This is because for taxable account, BIP shareholders will receive a T5013 from their Canadian brokerage. 

If investors hold BIP.UN or BIP inside the RRSP, then no T5013 will be issued because that is a tax-deferred account (i.e., no sense in getting a T5013 for an asset that has tax income sheltered).

Makes more sense now.... 

I am going to continue to see if I get the same updates from the rest of the Brookfield family, I hope so.


----------



## Eclectic12 (Oct 20, 2010)

RBull said:


> No comment on the actual investment-just hassle with filing US taxes and from what I see 39.6% withholding.

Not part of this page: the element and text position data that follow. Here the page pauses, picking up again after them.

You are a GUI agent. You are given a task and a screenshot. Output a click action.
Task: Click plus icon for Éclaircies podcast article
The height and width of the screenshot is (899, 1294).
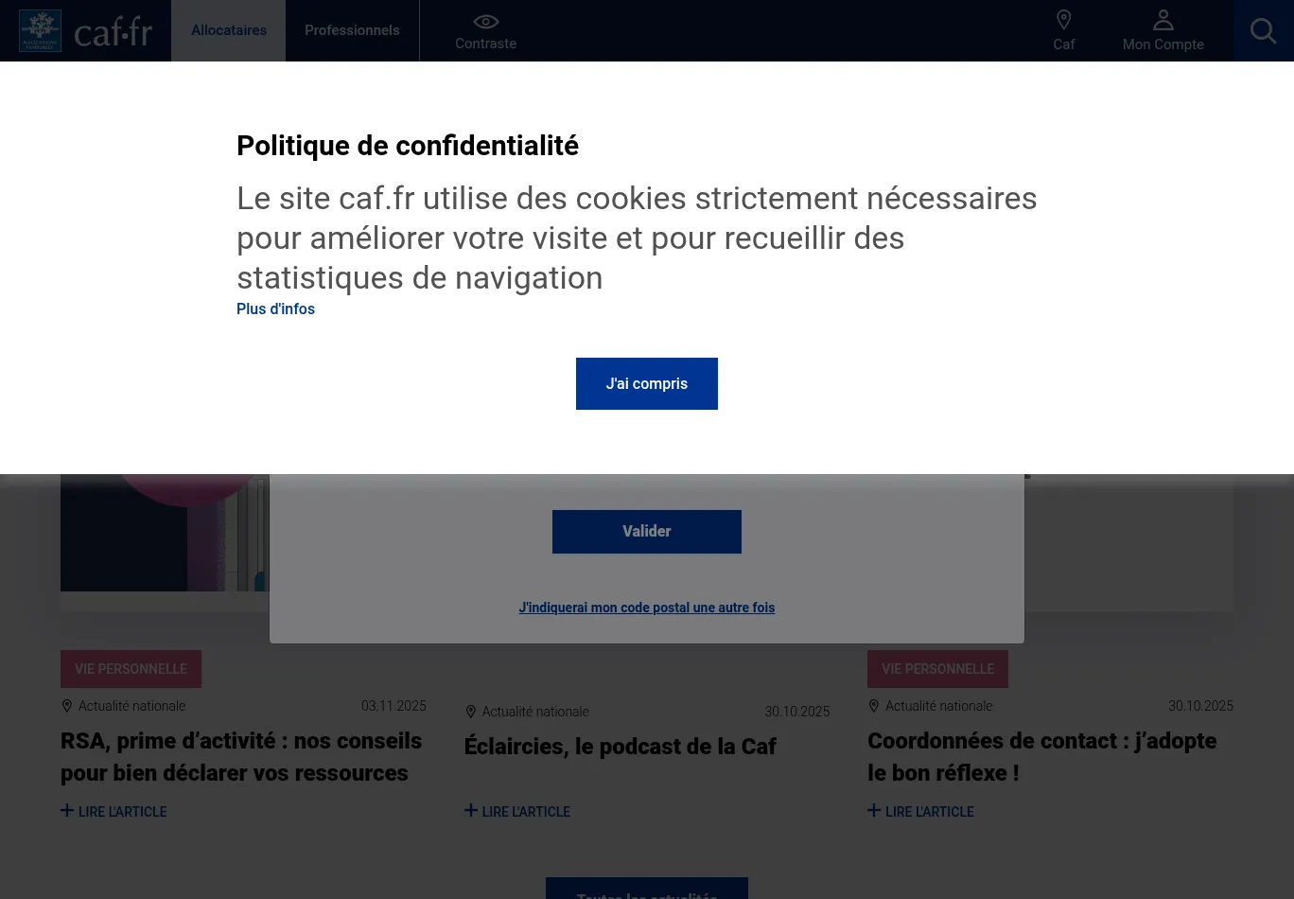point(471,811)
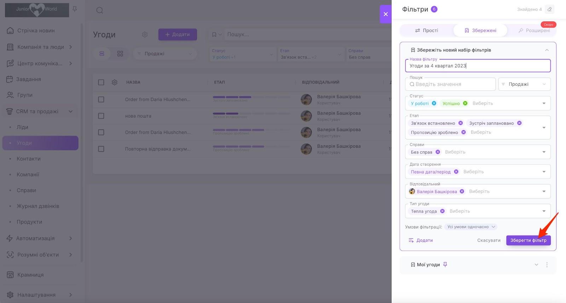Click the pin icon beside 'Мої угоди'

[445, 265]
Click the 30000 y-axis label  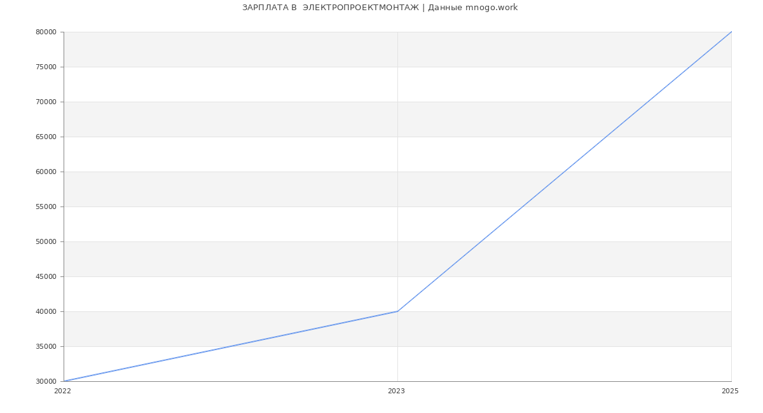[x=46, y=381]
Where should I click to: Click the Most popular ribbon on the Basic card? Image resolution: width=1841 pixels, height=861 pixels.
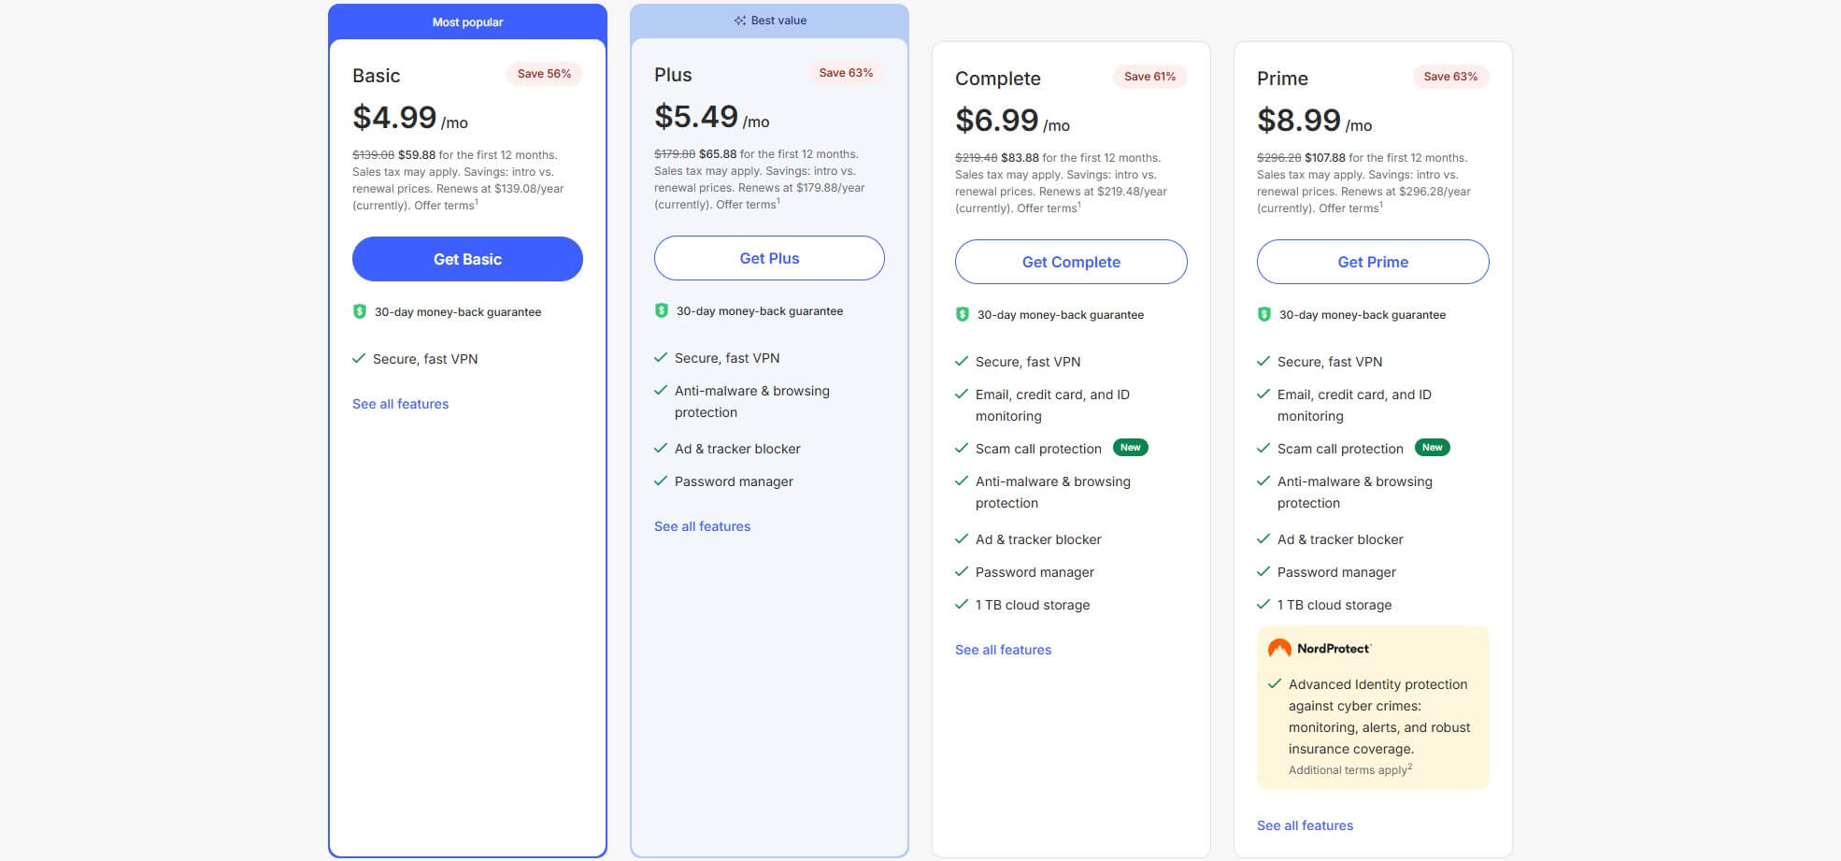(466, 21)
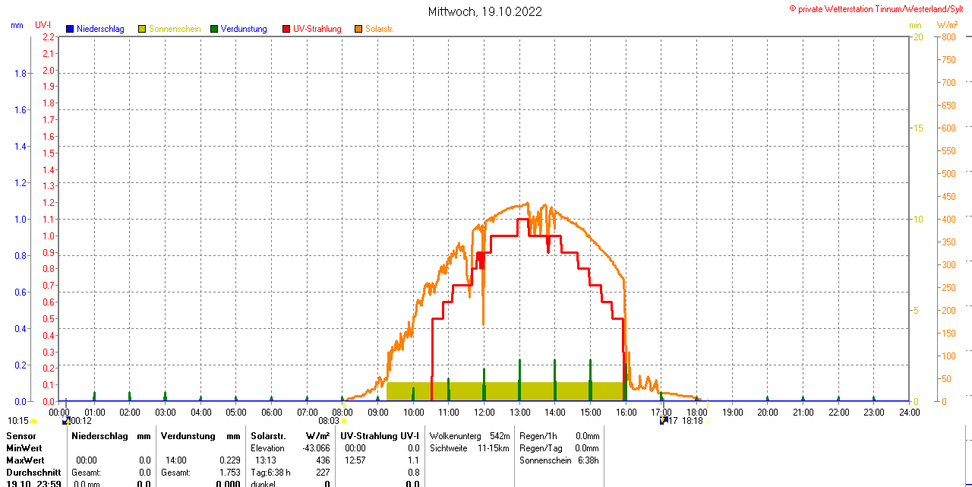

Both of which other posters have said in the past ... which is why I avoid them. :biggrin:


Cheers


----------



## Eclectic12 (Oct 20, 2010)

Numbersman61 said:


> Best to check with Canadian US Tax accountant.
> 
> In order to file US tax return, you need to obtain IRS identification number which are not easy to get. After 9-11 the US made it difficult to obtain - you need to get one through an IRS Acceptance Agent ... In the end, we went to a local accountant who specialized in Canada US tax - his cost for getting number and preparing returns $600.


Yikes!

I suppose having filed a US tax return while working in the US and having a SSN gives me an advantage ... if I was willing to buy these things.



Cheers


----------